Effect of gamma radiation on electrical properties of diffusive memristor devices

TL;DR

This study explores how gamma radiation affects diffusive memristors, revealing improvements in hysteresis sharpness, reduced noise, and lowered voltages, thereby enhancing device reproducibility and performance.

Contribution

It demonstrates that gamma radiation induces defects in the dielectric matrix, improving filament formation and electrical stability in diffusive memristors, a novel approach for device enhancement.

Findings

Radiation sharpens hysteresis and reduces noise.

Lowered threshold and hold voltages after radiation.
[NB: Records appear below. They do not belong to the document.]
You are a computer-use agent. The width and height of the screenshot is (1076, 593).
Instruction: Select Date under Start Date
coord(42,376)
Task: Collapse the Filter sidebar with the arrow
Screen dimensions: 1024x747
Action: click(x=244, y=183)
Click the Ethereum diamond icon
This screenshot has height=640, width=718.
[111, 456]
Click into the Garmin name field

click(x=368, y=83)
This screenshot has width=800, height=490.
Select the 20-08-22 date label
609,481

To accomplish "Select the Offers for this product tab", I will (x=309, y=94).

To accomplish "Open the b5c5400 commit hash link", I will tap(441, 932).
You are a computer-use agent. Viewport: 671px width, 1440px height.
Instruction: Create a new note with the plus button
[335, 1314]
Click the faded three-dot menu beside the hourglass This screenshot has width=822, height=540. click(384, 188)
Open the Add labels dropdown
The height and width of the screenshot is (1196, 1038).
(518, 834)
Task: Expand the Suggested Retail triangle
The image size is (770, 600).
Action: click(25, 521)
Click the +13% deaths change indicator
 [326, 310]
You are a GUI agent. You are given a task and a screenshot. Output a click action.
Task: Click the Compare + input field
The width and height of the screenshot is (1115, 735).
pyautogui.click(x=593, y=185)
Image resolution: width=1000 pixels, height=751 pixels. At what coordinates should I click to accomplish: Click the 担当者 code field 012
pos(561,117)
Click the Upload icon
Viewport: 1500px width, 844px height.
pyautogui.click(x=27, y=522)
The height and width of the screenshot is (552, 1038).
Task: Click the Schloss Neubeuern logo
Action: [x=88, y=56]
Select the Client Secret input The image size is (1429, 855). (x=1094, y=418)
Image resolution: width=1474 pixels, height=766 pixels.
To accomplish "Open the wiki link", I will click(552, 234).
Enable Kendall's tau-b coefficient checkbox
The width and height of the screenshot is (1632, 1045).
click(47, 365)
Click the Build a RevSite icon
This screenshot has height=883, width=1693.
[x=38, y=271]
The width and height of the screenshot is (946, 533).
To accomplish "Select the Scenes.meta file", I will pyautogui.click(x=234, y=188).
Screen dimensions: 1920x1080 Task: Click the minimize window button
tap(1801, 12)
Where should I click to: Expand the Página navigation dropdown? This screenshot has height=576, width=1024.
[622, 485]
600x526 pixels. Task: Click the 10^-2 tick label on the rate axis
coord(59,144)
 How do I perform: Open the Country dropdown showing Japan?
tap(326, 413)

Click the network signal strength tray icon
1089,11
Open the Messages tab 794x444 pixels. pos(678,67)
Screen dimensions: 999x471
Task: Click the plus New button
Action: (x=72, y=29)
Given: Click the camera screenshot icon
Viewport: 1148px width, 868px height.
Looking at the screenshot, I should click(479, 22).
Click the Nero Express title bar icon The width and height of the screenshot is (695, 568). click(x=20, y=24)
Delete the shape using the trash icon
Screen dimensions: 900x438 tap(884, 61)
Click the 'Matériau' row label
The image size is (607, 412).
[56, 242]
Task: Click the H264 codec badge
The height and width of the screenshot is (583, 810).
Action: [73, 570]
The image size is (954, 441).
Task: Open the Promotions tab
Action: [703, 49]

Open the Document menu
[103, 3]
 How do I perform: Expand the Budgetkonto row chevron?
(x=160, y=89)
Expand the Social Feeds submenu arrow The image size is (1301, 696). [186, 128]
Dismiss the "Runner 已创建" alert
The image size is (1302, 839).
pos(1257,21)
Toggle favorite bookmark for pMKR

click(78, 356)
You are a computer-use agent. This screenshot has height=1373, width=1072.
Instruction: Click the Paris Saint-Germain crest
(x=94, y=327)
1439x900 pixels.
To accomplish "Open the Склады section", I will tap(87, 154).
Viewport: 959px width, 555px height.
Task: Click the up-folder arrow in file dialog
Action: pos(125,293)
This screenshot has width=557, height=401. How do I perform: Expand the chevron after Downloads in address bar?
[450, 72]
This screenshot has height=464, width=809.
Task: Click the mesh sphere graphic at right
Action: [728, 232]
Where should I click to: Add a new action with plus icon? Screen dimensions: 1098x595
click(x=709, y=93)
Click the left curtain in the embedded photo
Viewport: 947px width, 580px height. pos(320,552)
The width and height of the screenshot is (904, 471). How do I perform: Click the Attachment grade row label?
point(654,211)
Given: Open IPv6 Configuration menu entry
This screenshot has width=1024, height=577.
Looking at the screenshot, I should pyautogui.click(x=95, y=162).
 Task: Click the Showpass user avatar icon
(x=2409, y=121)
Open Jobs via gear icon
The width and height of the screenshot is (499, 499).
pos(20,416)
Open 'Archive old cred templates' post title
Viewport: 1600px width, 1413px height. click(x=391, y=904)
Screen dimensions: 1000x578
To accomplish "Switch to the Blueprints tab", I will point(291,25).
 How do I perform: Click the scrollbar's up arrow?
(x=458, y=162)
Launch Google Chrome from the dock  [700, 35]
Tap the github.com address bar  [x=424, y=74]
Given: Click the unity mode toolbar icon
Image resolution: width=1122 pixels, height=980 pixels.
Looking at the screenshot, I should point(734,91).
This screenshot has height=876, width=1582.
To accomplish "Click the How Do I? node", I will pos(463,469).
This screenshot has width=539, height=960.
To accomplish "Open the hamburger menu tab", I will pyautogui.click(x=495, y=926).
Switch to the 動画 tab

Radiation-induced defects facilitate filament formation.

Abstract

Diffusive memristors continue to receive tremendous interest due to their ability to emulate biological neurons and thus aid the development of bio-inspired computation technology. A major issue with the diffusive memristor is the inability to reliably control the formation of the conduction filaments which affects both the device functionality and reproducibility of regimes after each application of voltage. Here we investigate the effect of gamma radiation on the electrical properties of the diffusive memristors based on metallic nanoparticles in dielectric matrix. Our experiments show that after exposing to radiation, the memristors demonstrate much sharper (and less noisy) hysteresis in the current-voltage characteristics while preserving the same low- and high-resistive states as in the pristine samples. Additionally, the radiation lowers both threshold and hold voltages that correspond to onset of low- and high- resistive states, respectively. The proposed mechanism involves radiation-induced defects in the silica matrix which help to establish dominant pathways for nanoparticles to form conduction filaments. Our findings suggest an efficient way to enhance working characteristics of diffusive memristors and to improve their reproducibility.